Comme l’explique J. Burcher, le premier doublet, situé loin du plan focal, gouverne surtout les aberrations d’ouverture, alors que le second, placé plus près du plan focal, agit surtout sur les aberrations de champ.

Un petit schéma peut illustrer trivialement ce concept. On supposera le diaphragme confondu avec la lentille frontale, comme dans l’objectif original de Petzval.

Figure 6 : Marche des rayons centraux

Dans la figure 6, on constate aisément que le diamètre utile du premier doublet est quasiment identique à son diamètre physique, tandis que le second n’utilise qu’une faible partie de son diamètre. On peut en déduire que l’ouverture relative du premier doublet sera plus importante que celle du second à longueurs focales égales.
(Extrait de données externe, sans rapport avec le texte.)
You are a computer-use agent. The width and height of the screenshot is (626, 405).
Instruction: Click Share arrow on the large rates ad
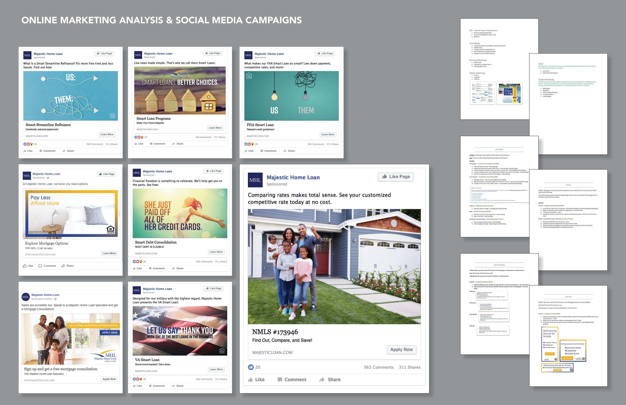(x=322, y=380)
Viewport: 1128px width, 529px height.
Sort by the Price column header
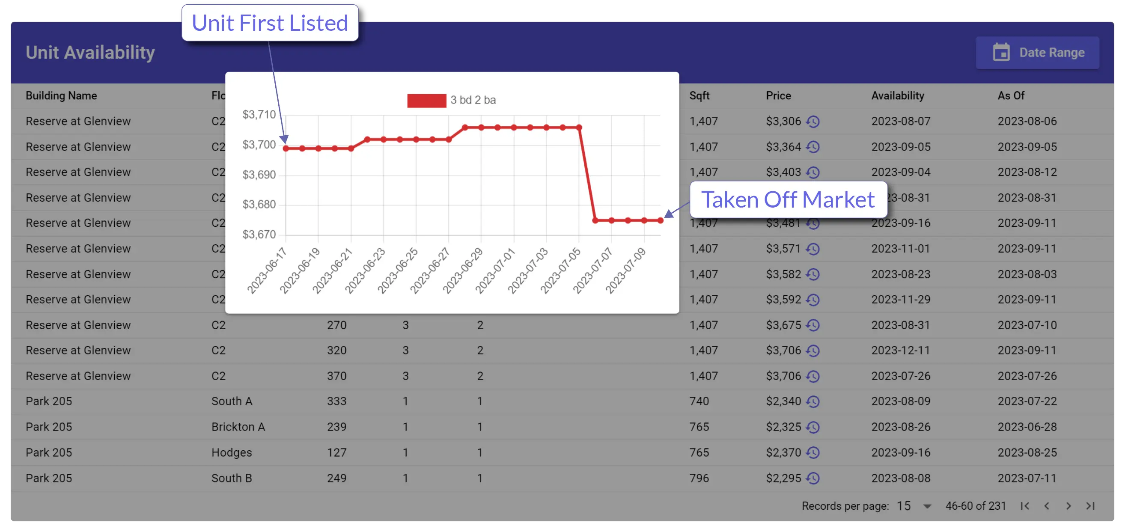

Ce seront donc les aberrations d’ouverture du premier doublet qui seront prépondérantes dans celles de l’objectif entier. On calculera le doublet frontal avec un minimum d’aberrations sphérique et de coma, sans trop se préoccuper du second doublet.

Figure 7 : Marche des rayons obliques méridiens

Dans la figure 7, les rayons obliques couvrent toujours le même diamètre du doublet frontal. Par contre, si le diamètre utile du second groupe est aussi toujours le même, la surface utile se trouve maintenant sur le bord des lentilles. On en conclura intuitivement que les aberrations extra-axiales seront bien plus influencées par le second dioptre que par le premier. Enfin, si les deux doublets sont achromatiques, l’ensemble le sera [13] .

Pour ajuster le système, on va agir sur le deuxième groupe, sachant que le premier est calculé correctement corrigé dès l’origine. Mais cela modifie tout, et il est évident qu’il faut retoucher le premier pour conserver une image de qualité. Ce faisant, le second doublet se trouve travailler autrement, et il faut recommencer... Heureusement, si les modifications sont bien conduites, les corrections convergent rapidement, jusqu’au moment où le calcul devient impuissant à prédire correctement le comportement réel de l’objectif.

Cela sous entend que les phénomènes mis en jeux sont bien compris. Manifestement Petzval avait fait une analyse mathématique relativement approfondie des aberrations en lentilles minces, même si c’était au prix d’hypothèses très simplificatrices [14] . Il semble de surcroît qu’il ait vérifié au fur et à mesure ses essais par des marches trigonométriques de rayons [15] . La somme de calculs algébriques et numériques était énorme, et l’aide d’une dizaine d’assistants calculateurs une nécessité au vu des délais impartis. Les aspirants officiers artilleurs qu'on lui avait confié pour ce faire n'ont pas dû s'ennuyer !



[12] Doublet dit de Clairaut.

[13] Mais non les variations chromatiques des aberrations du 3ème ordre et d'ordres supérieurs.

[14] Cf. la fameuse somme explicitée en note 9

[15] Marches méridiennes, bien évidemment.